The Air Force official cited two other problems with Bacon’s bill: First, its focus on a minimum fighter fleet for the Guard, but not the Active Duty force, could mean giving new aircraft to the Guard at the expense of frontline forces; and second, that requirement stretches out a decade, while Congress only funds the Air Force year to year.
“The issue is Congress can give us a mandate, but they can only fund it in the budget year, and only if they choose to. They can’t fund it across the [Future Years Defense Plan], and so these mandates wind up [as unfunded],” the official said.
Bacon said he would work with other members of the House Armed Services Committee and the Appropriations defense subcommittee to ensure the Air Force gets the funds it needs. He intends to propose his bill as an amendment to the 2024 National Defense Authorization bill.
“We have a really good relationship with the defense appropriators,” Bacon said. “The chairman of that subcommittee has a great rapport with [HASC chair] Mike Rogers and all of us.

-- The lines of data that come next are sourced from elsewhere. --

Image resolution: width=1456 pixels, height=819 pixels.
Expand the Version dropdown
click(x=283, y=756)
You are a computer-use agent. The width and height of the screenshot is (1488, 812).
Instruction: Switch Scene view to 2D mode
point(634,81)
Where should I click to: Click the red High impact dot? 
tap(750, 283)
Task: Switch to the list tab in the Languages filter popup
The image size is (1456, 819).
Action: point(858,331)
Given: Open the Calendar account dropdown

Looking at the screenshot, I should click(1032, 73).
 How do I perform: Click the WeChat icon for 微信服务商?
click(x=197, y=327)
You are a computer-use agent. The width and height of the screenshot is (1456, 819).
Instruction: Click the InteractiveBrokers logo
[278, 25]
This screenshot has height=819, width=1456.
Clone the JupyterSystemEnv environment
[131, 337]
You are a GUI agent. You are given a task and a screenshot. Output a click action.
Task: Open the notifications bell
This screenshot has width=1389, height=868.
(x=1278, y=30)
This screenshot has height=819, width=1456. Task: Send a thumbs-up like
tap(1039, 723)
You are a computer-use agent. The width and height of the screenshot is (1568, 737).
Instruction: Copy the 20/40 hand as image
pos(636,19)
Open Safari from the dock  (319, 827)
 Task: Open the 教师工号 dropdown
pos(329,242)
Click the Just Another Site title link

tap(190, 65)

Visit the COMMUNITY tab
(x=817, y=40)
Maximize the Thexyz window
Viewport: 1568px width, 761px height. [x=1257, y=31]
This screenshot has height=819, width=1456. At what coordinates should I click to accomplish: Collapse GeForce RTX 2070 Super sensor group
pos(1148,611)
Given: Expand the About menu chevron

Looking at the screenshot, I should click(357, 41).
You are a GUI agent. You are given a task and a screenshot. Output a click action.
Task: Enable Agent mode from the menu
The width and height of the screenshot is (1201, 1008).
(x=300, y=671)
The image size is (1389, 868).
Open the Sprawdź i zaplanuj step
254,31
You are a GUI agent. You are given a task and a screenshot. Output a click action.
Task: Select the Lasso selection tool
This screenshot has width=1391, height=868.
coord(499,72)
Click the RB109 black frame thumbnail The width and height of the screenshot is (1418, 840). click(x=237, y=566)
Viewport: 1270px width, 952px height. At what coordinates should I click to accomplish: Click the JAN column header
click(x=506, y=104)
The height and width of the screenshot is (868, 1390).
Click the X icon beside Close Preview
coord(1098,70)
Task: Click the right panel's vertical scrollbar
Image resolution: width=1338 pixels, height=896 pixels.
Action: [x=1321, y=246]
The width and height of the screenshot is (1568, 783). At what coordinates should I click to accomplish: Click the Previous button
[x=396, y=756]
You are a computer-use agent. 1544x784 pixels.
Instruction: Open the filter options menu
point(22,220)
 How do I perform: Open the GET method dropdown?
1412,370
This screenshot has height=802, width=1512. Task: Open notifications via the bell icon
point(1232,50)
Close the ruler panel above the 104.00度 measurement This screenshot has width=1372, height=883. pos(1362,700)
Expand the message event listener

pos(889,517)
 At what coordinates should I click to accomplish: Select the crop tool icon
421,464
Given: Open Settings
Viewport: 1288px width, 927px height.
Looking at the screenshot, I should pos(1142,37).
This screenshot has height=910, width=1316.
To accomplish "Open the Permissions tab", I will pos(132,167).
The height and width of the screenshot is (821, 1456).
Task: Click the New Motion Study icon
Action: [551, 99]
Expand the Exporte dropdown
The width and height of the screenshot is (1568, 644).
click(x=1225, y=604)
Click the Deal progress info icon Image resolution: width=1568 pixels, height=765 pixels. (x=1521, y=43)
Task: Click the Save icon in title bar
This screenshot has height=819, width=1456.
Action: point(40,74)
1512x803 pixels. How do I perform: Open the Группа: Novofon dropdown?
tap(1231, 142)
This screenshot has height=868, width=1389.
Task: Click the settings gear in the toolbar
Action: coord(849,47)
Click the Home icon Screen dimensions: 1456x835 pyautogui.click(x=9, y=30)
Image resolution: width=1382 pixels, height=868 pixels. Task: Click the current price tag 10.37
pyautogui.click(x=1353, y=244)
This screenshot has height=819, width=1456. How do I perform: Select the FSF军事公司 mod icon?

And whatever we end up deciding, I’m sure we’ll do it in tandem. So I mean, if I’m don’t get my way, if it’s a compromise, I’m sure it will be worked between Appropriations and HASC, and I have confidence that in the end we’ll get this aligned.”
Without enough industrial capacity to build more aircraft faster, the Air Force official said, Bacon’s plan is “like three years too late: You can’t solve this with procurement now, because the procurement capacity doesn’t exist.”
The Air Force chose to hold down F-35 purchases in recent years as it waited for improved capabilities in with the jet’s Tech Refresh 3 digital overhaul and anticipated improvements that tech makes possible in Block 4 upgrades. Congress added to those plans then, and Bacon said it could do so again now.
Bacon said he had spoken with F-35 contractor Lockheed Martin and F-15EX builder Boeing and asserted confidence they can produce more airplanes.
The Air Force official was less sanguine, suggesting that no solution will produce more aircraft in the next five years. That means a requirement to hold the line on Guard fighter squadrons would result in painful decisions.
“If you follow the path of this legislation, what you will do is put aircraft that are already supposed to go to [U.S. Indo-Pacific Command] or to other units in the States and force them into the Guard,” the official said.
Bacon countered that the Guard is responsible for much of the Air Force’s homeland defense mission and that his bill highlights the broader issue Congress must address: Air Force readiness.
“The challenge here is for the Air Force,” Bacon said. “The President’s budget is too low for the Air Force. For them to produce the F-35, B-21, the ICBMs [concurrently], they feel like they’ve got to disinvest out of these older fighter platforms. And I would suggest we need to go back in and look at the Air Force budget. Because at a certain level, we’re putting our country at risk. They shouldn’t have to disinvest 400 aircraft at a time where we think China is becoming a bigger and bigger threat.”